Directives
1. In the striped bass pricing text, on what date was the New York State Department of Environmental Conservation created?
2. In the striped bass pricing text, what does the part that opens with the words containing "Blue Water Fish" and closes with "fillet is sold." read like once "Long Island" is swapped for "Montauk"?

Provided passage

Blue Water Fish - Secret #6 - Pricing

Striped Bass

The New York State Department of Environmental Conservation (DEC) was created on July 1, 1970. The DEC combines all New York State programs designed to protect and enhance the environment into a single agency. Governor Nelson Rockefeller created the DEC on the first Earth Day in 1970. One of their functions is to conserve and protect New York’s natural resources, which include various species of fish. In order not to let species become extinct, the DEC regulates how many fish can be caught. For example, local Long Island fishermen get a fixed number of tags for striped bass. Once those tags have been used up, they cannot get any more until the next season. Seafood markets on Long Island are subject to random inspections and have to keep the head of the fish with the DEC tag on it until all of the fillet is sold.

While these regulations help keep species from becoming extinct, they also make certain varieties of fish more scarce and therefore more expensive. Non-local fish is more plentiful, but much less desirable.

Fish markets purchase whole fish by weight. They buy the entire fish. Then they take off the head, clean and gut the fish.  What’s left is the fillet which is less than half of the whole fish. For example, a 30-inch striped bass weighs 12 pounds. It could sell for $8.00 to $10.00 per pound whole, which includes the head and bones. That translates into $96.00 to $120.00 for a single striped bass and yields about 4 pounds of fillet. A price tag of $24.00 to $30.00 per pound for the fillet would just allow the fish market to break even. That’s not a sustainable business model. It doesn’t even include the labor involved in transporting, cleaning, and gutting the fish. This is one reason prices for some varieties of fresh fish can seem so expensive.

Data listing
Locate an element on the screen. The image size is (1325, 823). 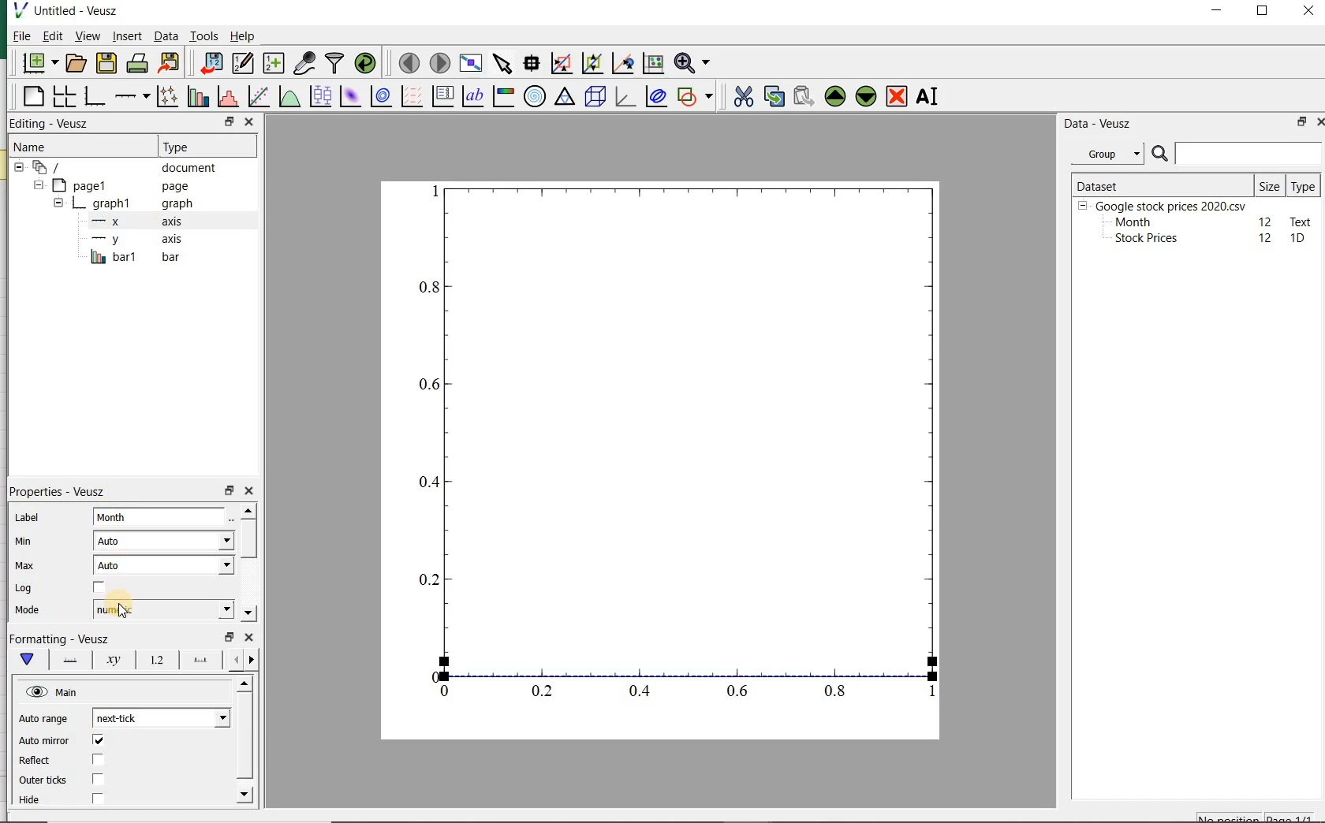
Log is located at coordinates (23, 588).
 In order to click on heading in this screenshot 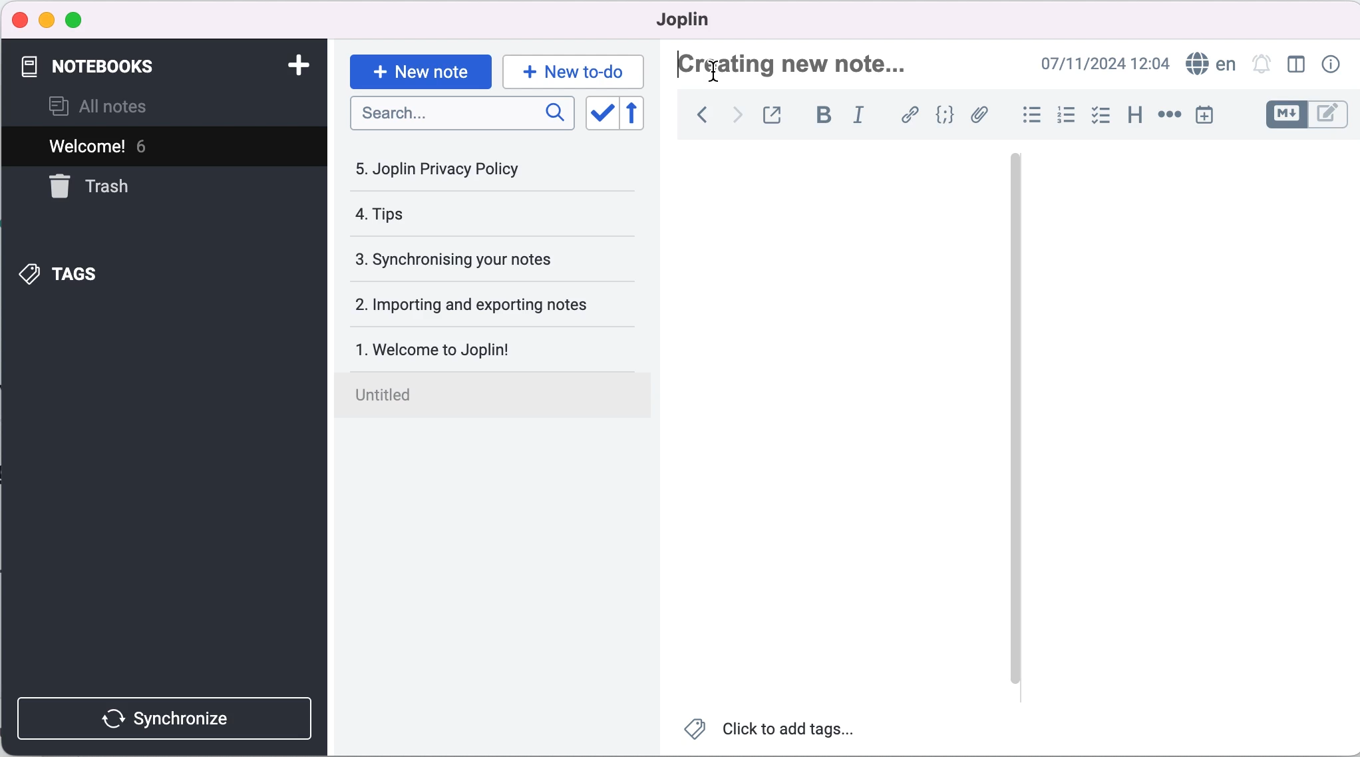, I will do `click(1136, 118)`.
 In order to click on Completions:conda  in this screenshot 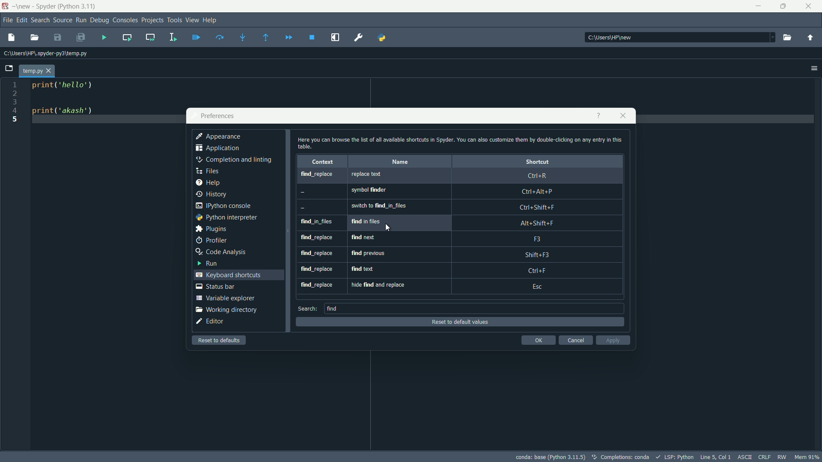, I will do `click(621, 458)`.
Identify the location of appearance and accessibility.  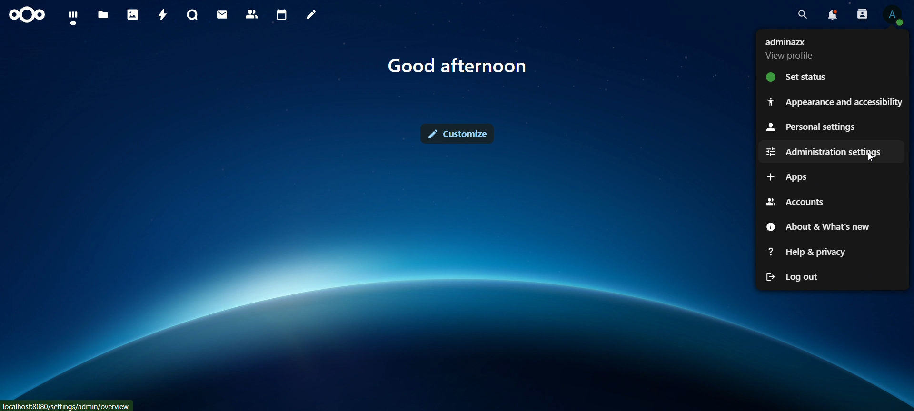
(836, 102).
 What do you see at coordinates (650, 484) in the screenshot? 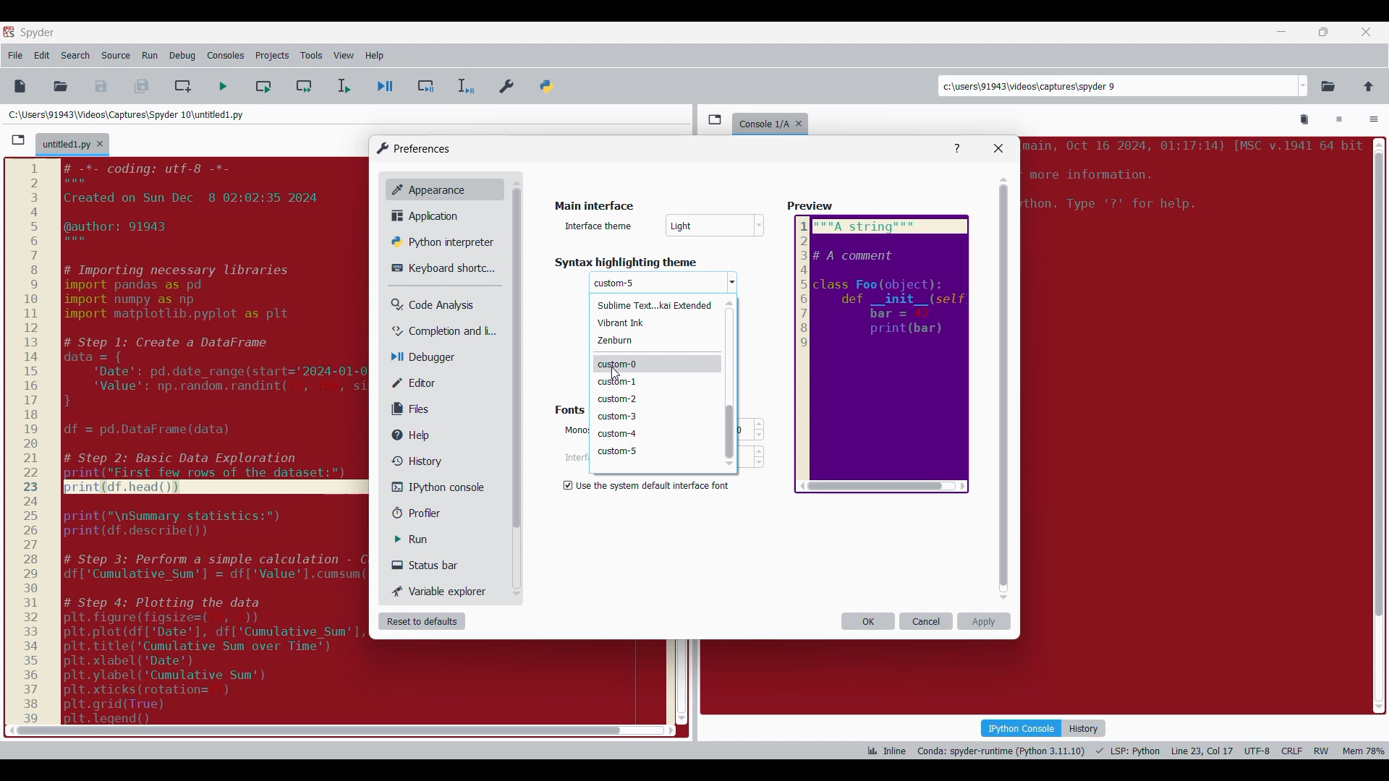
I see `Setting options under Background` at bounding box center [650, 484].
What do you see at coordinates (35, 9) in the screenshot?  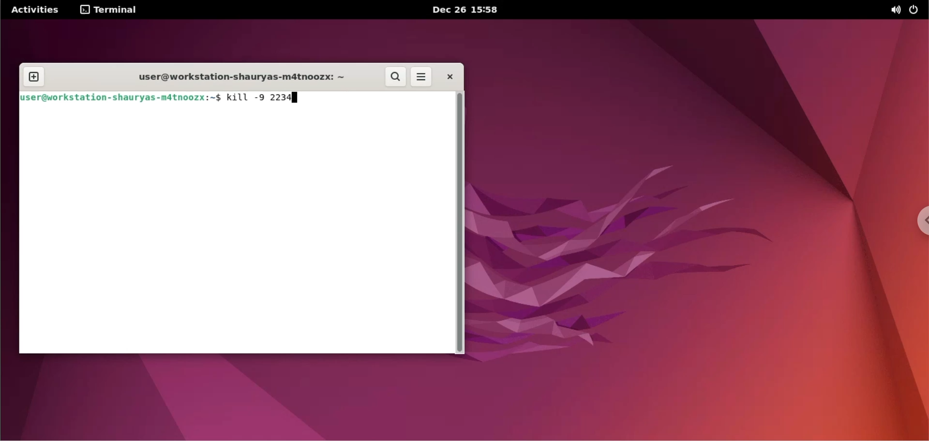 I see `Activities` at bounding box center [35, 9].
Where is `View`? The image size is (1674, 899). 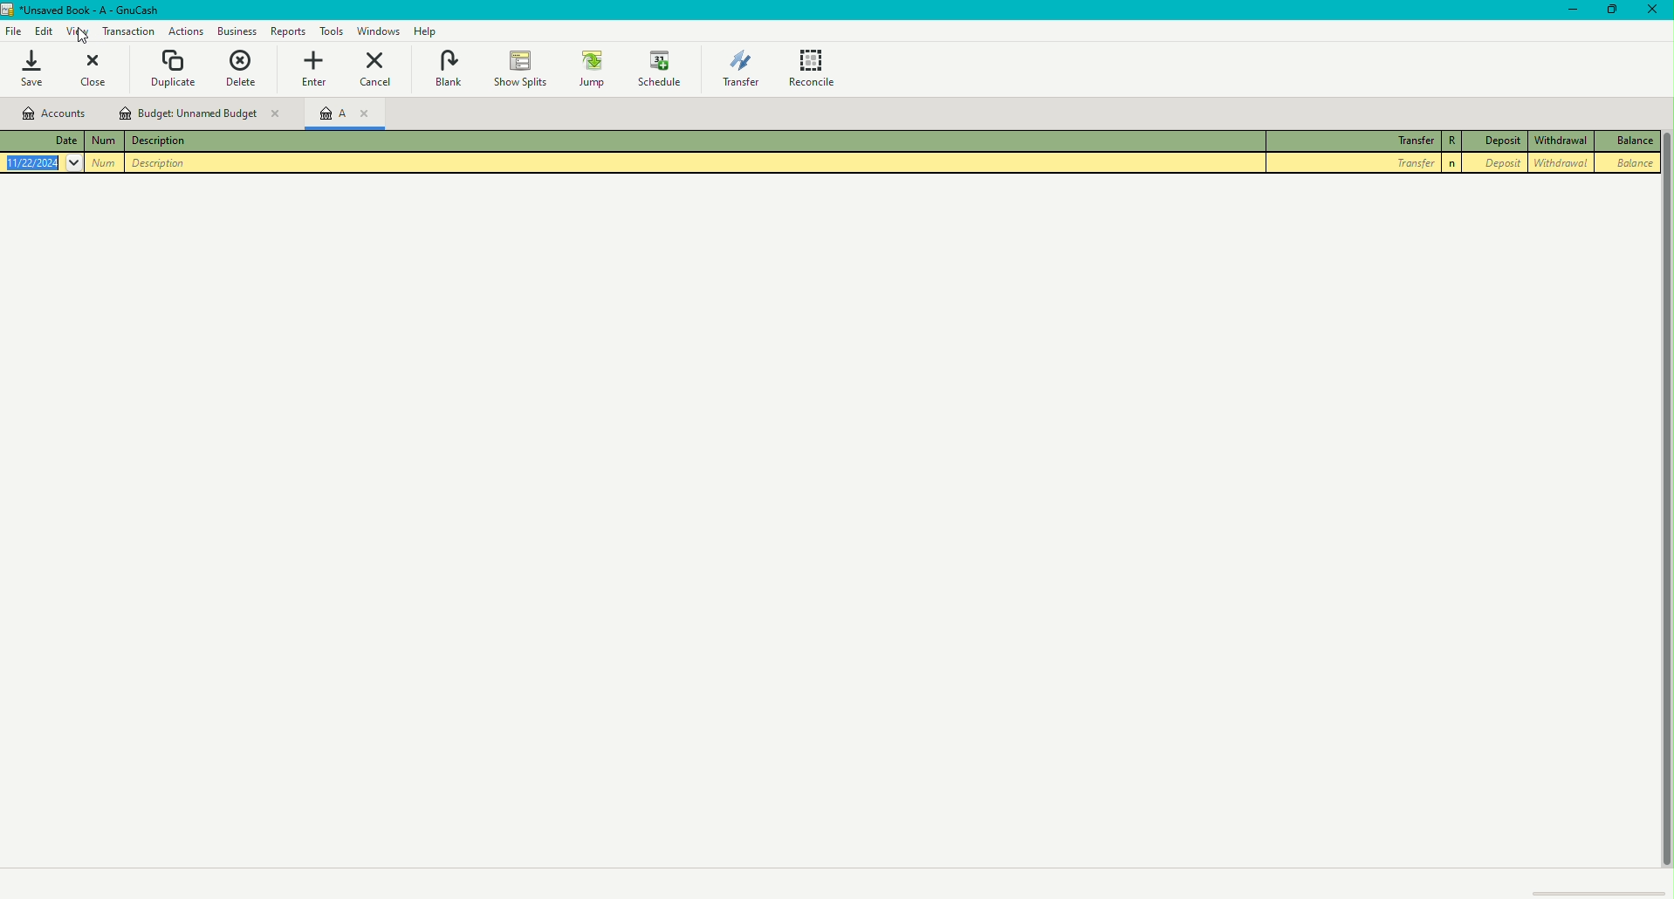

Answers
1. July 1, 1970.

2.
Blue Water Fish - Secret #6 - Pricing

Striped Bass

The New York State Department of Environmental Conservation (DEC) was created on July 1, 1970. The DEC combines all New York State programs designed to protect and enhance the environment into a single agency. Governor Nelson Rockefeller created the DEC on the first Earth Day in 1970. One of their functions is to conserve and protect New York’s natural resources, which include various species of fish. In order not to let species become extinct, the DEC regulates how many fish can be caught. For example, local Montauk fishermen get a fixed number of tags for striped bass. Once those tags have been used up, they cannot get any more until the next season. Seafood markets on Montauk are subject to random inspections and have to keep the head of the fish with the DEC tag on it until all of the fillet is sold.